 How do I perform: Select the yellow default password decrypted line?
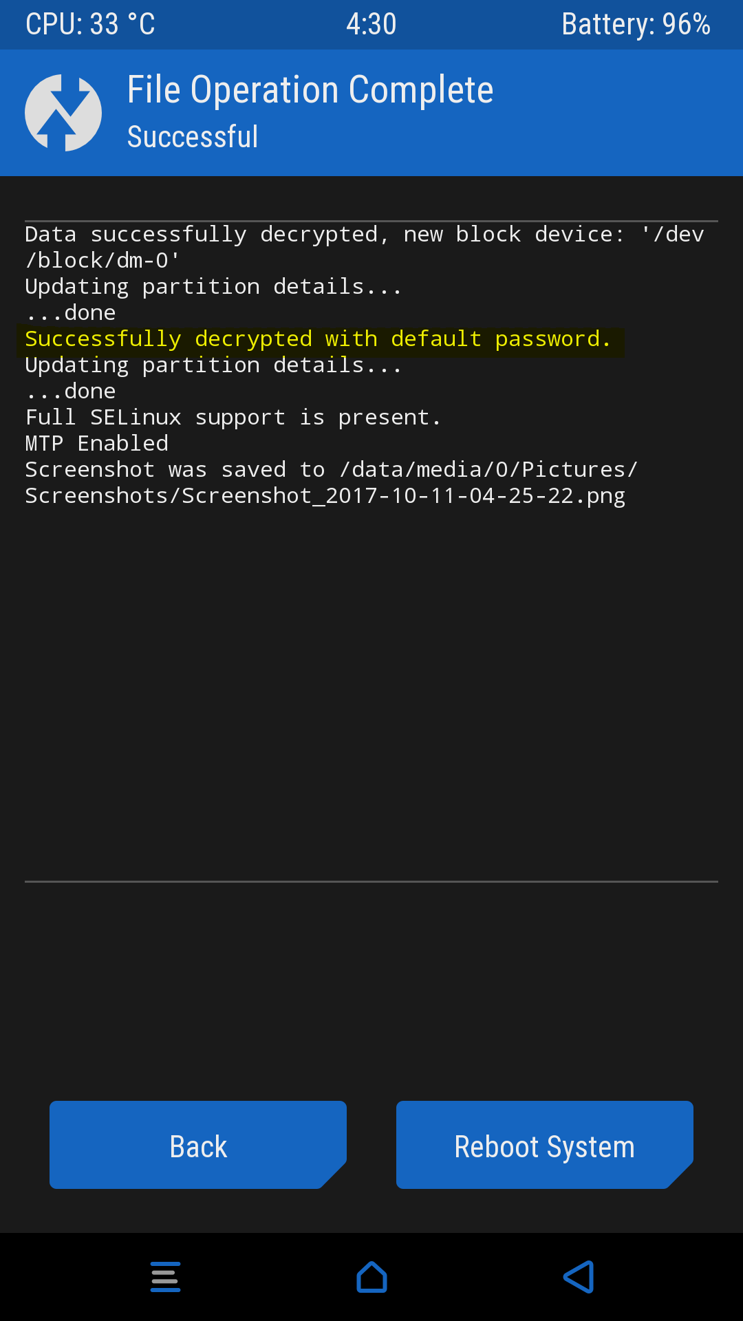pyautogui.click(x=318, y=339)
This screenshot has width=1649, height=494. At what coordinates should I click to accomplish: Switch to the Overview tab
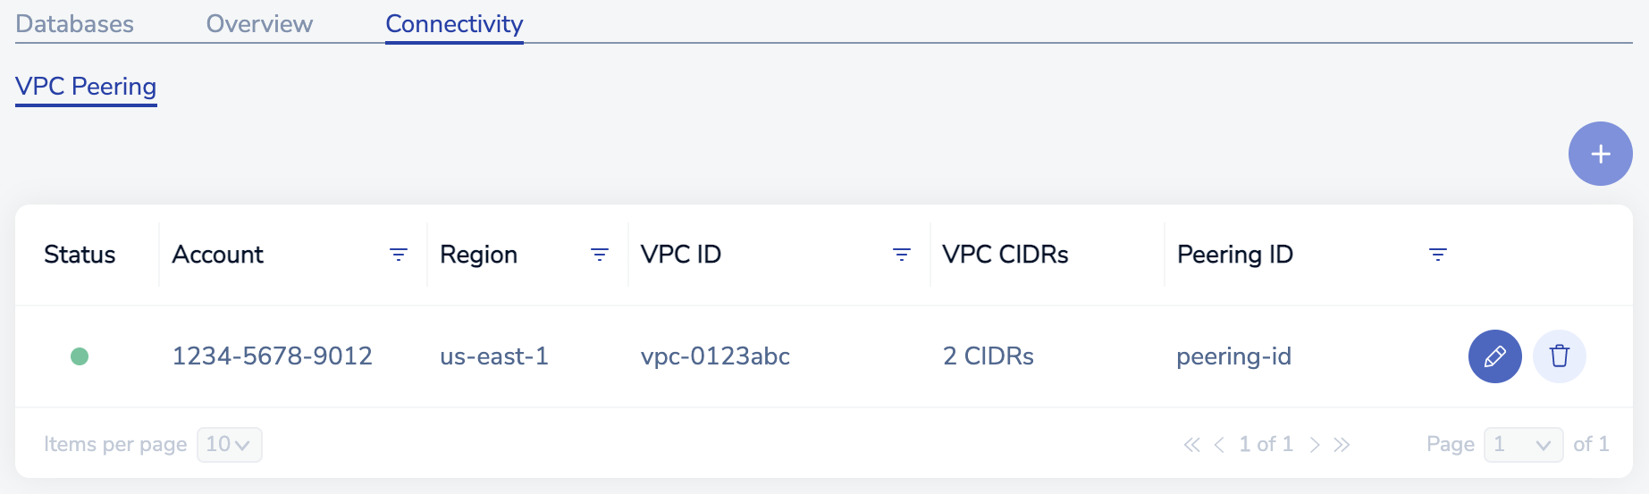click(x=259, y=24)
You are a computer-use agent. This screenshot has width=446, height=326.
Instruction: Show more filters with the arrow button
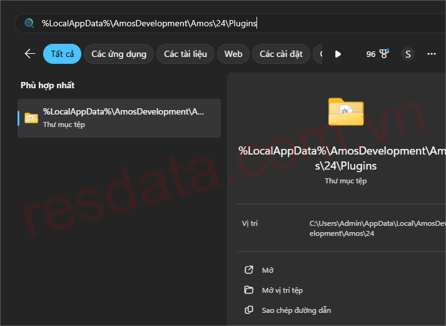pos(338,54)
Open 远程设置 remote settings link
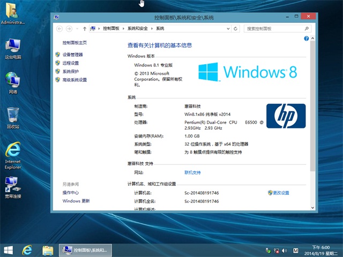343x257 pixels. [x=70, y=63]
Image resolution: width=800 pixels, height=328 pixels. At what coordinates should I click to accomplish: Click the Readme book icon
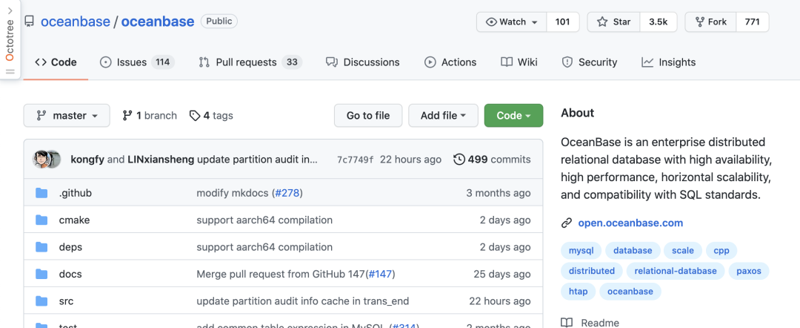[x=567, y=322]
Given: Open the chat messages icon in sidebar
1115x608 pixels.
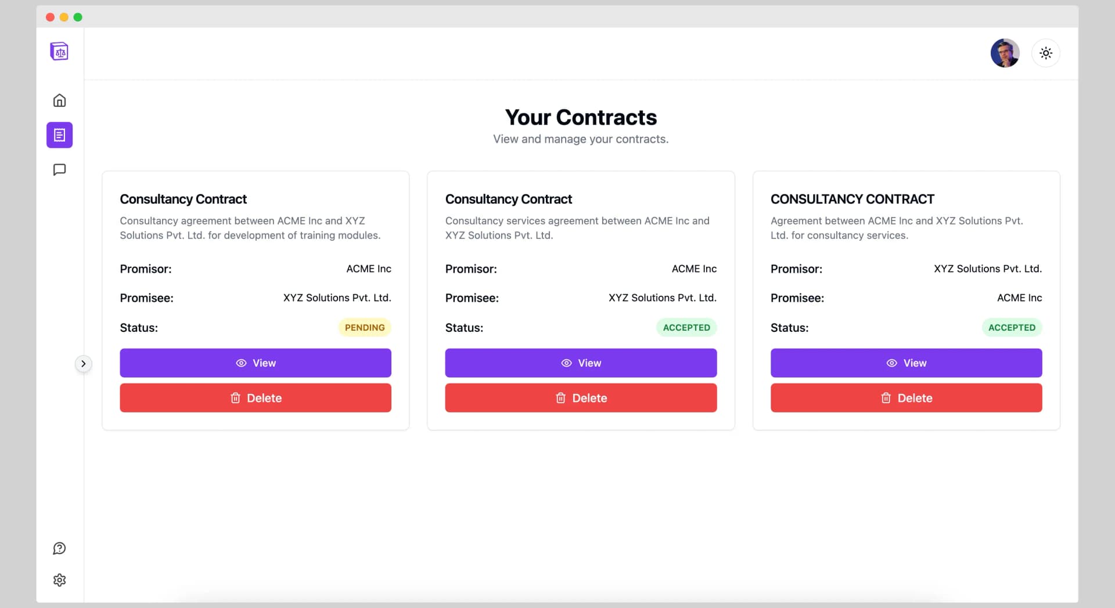Looking at the screenshot, I should (59, 169).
------------------------------
When you repeat the records, reproduce each line exactly and drop the images.

• **YOUR RESPONSE**:
 How do I perform: Select the yellow default password decrypted line?
pyautogui.click(x=318, y=339)
This screenshot has width=1649, height=494. At what coordinates should I click to accomplish: Switch to the Overview tab
click(x=259, y=24)
You are a computer-use agent. This screenshot has width=446, height=326.
Instruction: Show more filters with the arrow button
pos(338,54)
Open 远程设置 remote settings link
343x257 pixels. [x=70, y=63]
Image resolution: width=800 pixels, height=328 pixels. At what coordinates should I click to accomplish: Click the Readme book icon
[x=567, y=322]
Given: Open the chat messages icon in sidebar
1115x608 pixels.
Looking at the screenshot, I should (59, 169).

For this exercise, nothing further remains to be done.